Douglas H. Clements is an American scholar in the field of early mathematics education. Previously a preschool and kindergarten teacher, his research centers on the learning and teaching of early mathematics, computer applications for mathematics teaching, and scaling up successful educational interventions. Clements has contributed to the writing of educational standards including the Common Core State Standards, the NCTM's Principles and Standards for School Mathematics and the NCTM's 2006 Curriculum Focal Points for Prekindergarten through Grade 8 Mathematics.

As of 2021, he is Distinguished University Professor and the Kennedy Endowed Chair in Early Childhood Learning at the University of Denver and the co-director of the Marsico Institute for Early Learning. He was previously a SUNY Distinguished Professor at the University at Buffalo.

==Subitizing==
Clements is notable for reviving interest in the importance of perceptual and conceptual subitizing in early childhood mathematics education. Perceptual subitizing is the ability to instantly recognise the number of objects in a small group, without counting. Conceptual subitizing is the ability to see a whole quantity as groups of smaller quantities (for example, seeing eight as two groups of four). When learning to count, young children use subitizing to develop their understanding of cardinality. They also use their conceptual subitizing and pattern recognition skills to develop their understanding of arithmetic and number sense.

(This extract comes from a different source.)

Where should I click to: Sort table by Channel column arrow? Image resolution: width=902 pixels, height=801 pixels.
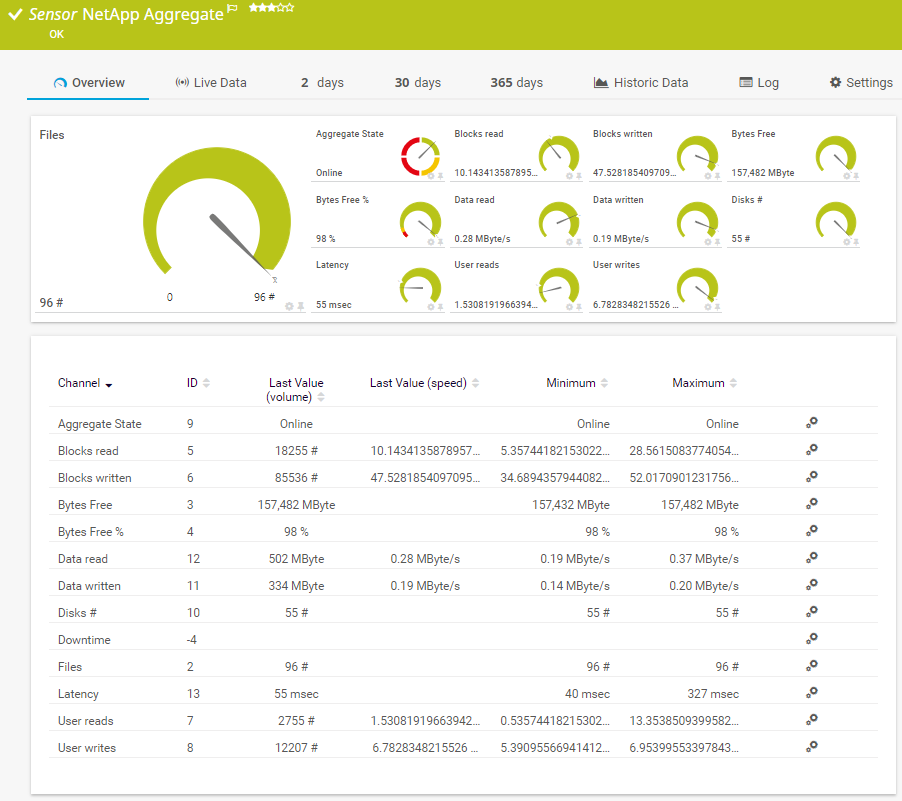(108, 384)
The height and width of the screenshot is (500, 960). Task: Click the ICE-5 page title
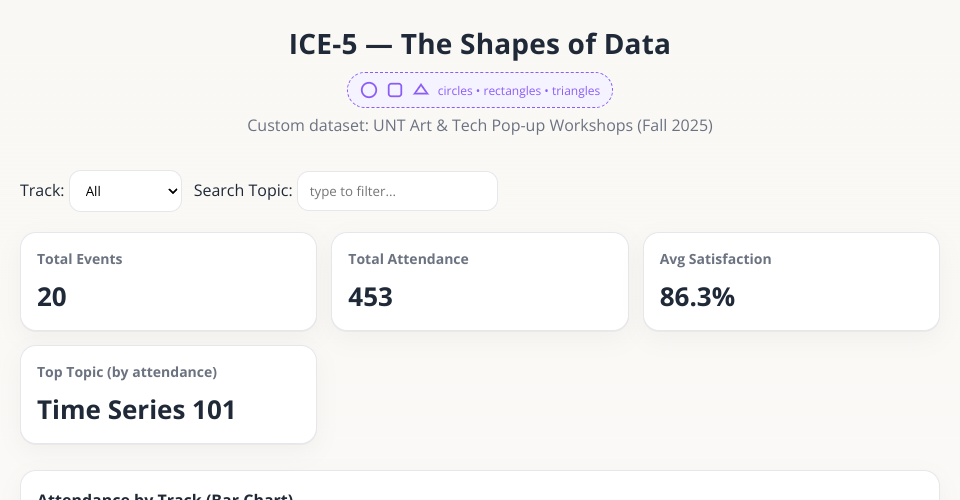(479, 45)

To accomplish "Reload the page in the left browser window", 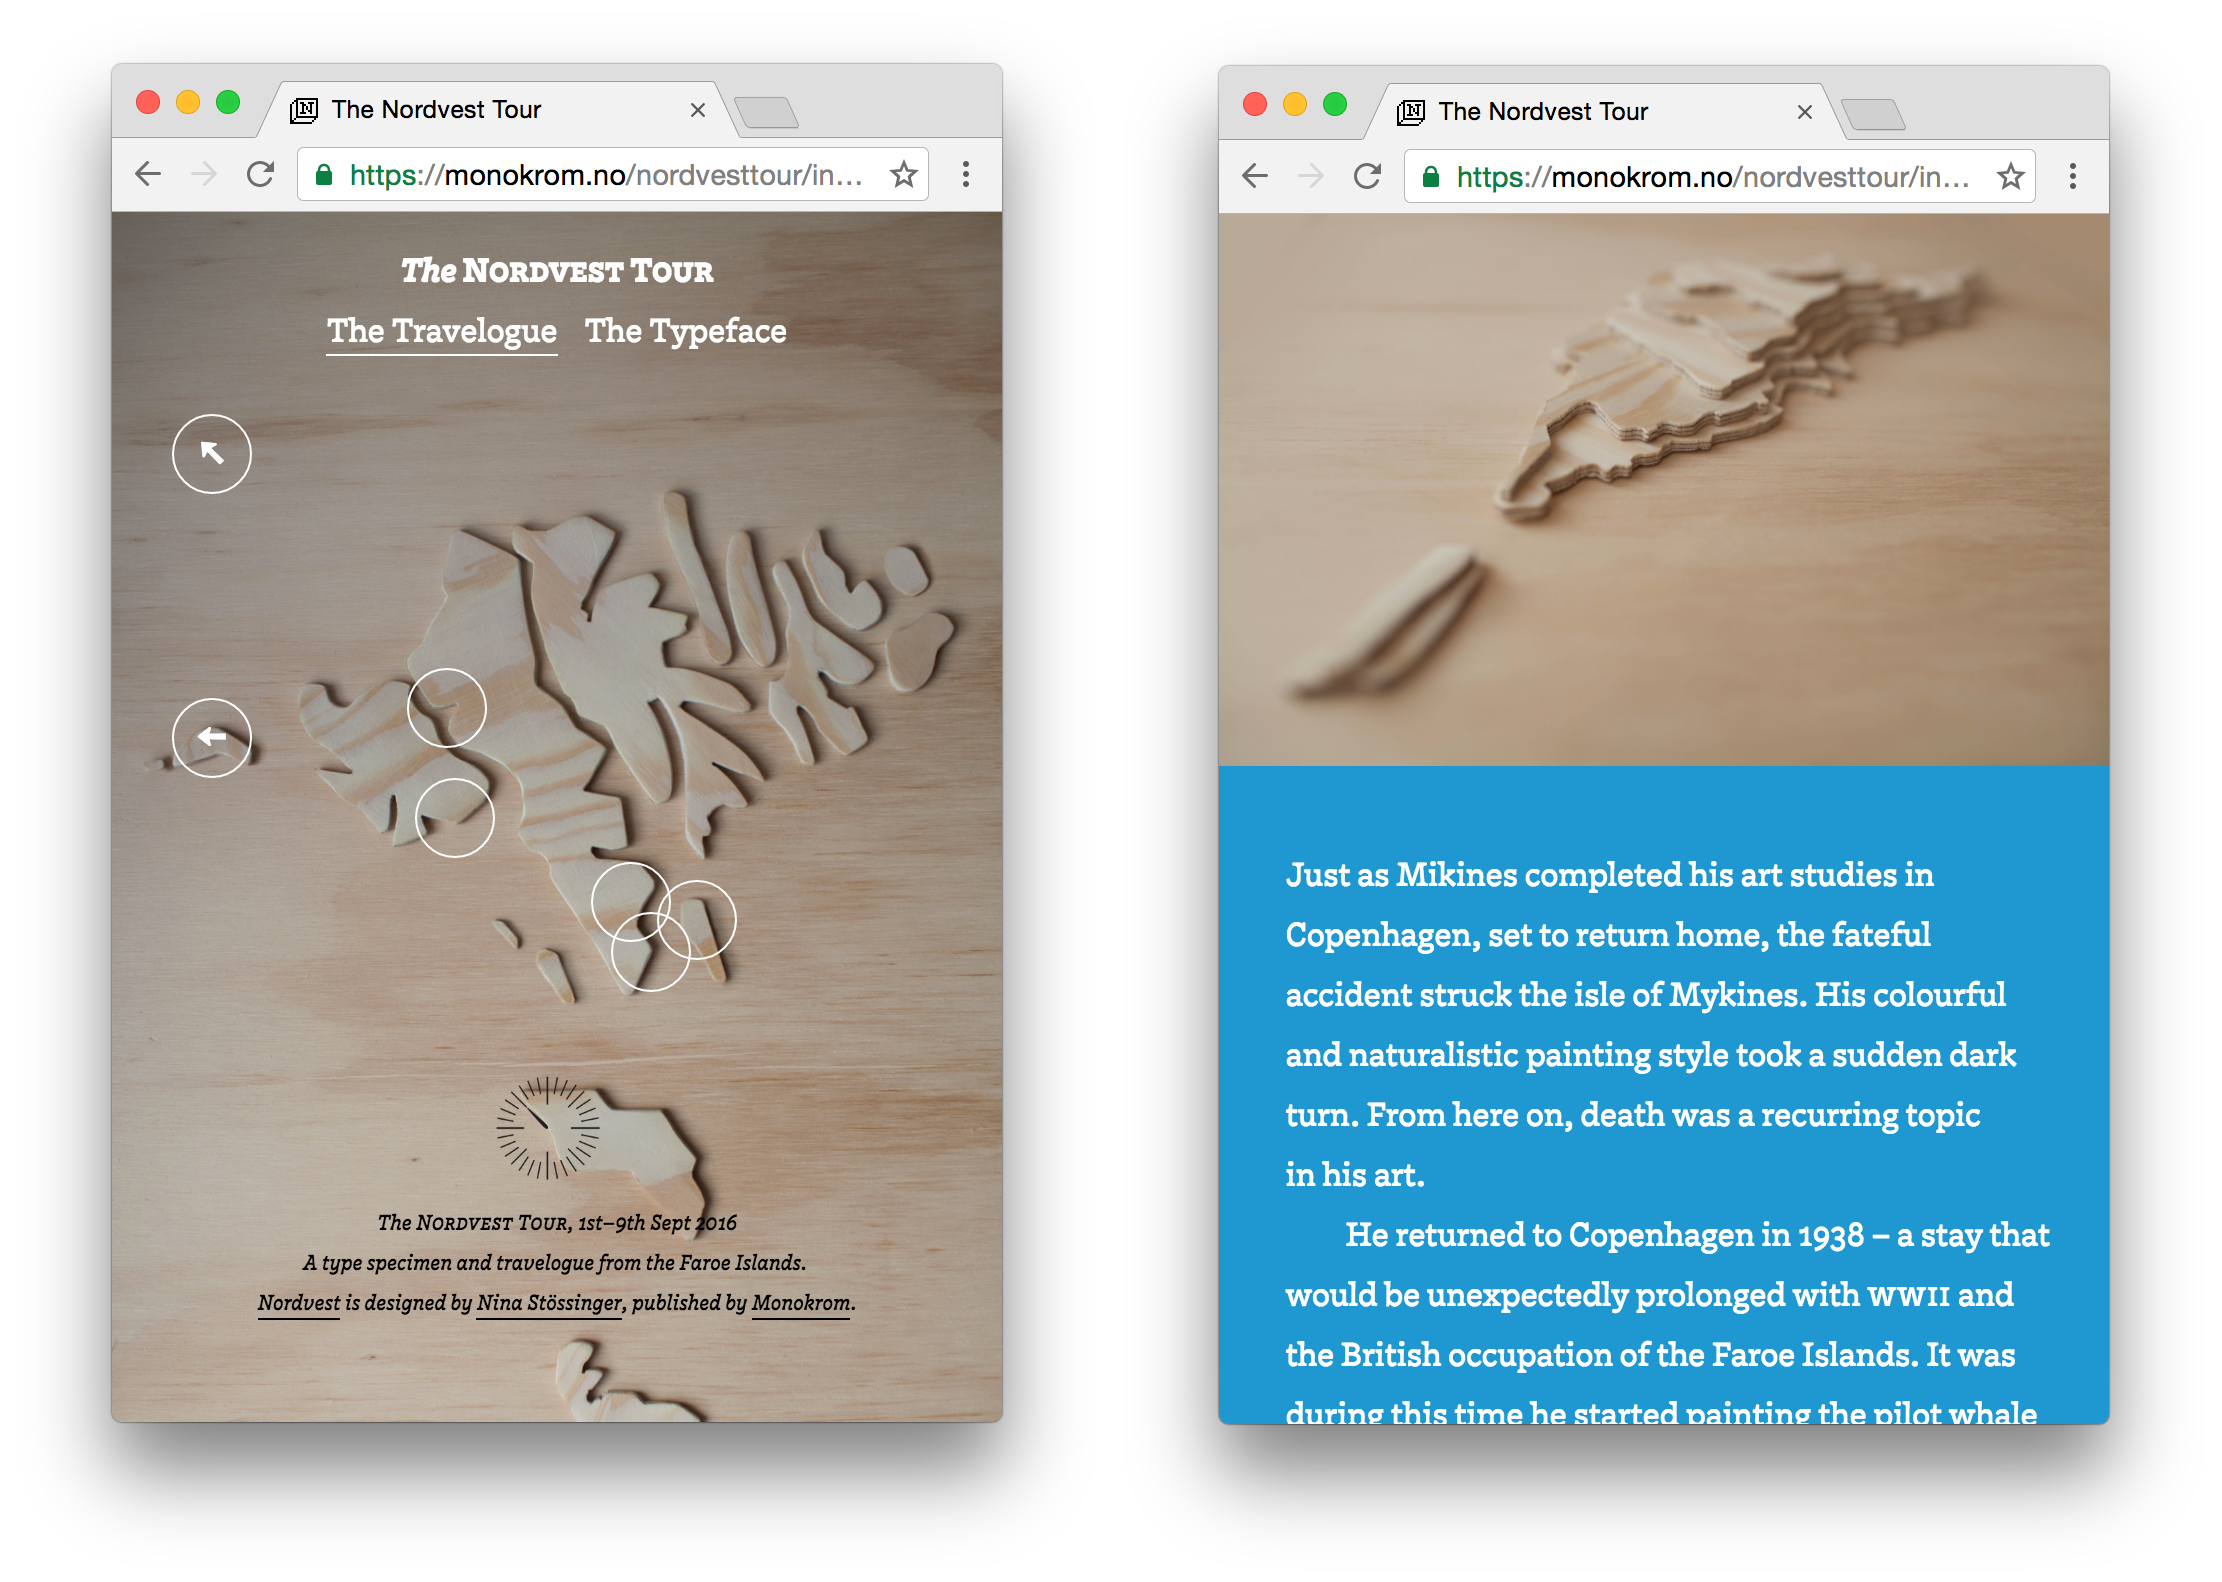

==Building Blocks and Learning Trajectories==
Together with Julie Sarama, Clements developed the Building Blocks curriculum and the Learning Trajectories approach to early mathematics education. Learning trajectories consist of a learning goal, a developmental path along which children develop to reach that goal, and a set of activities matched to each level in that learning path. Clements has evaluated this approach in randomized controlled trials and shown it to have a positive impact on children's learning. This research has influenced evidence reviews and teaching guidance produced by the Education Endowment Foundation in the UK and the What Works Clearinghouse in the USA.

==Personal life==
Clements is married to fellow early mathematics researcher and collaborator Julie Sarama. He has four children: Luke Clements, Abby Clements, Leah Meredith, and Ryan Clements.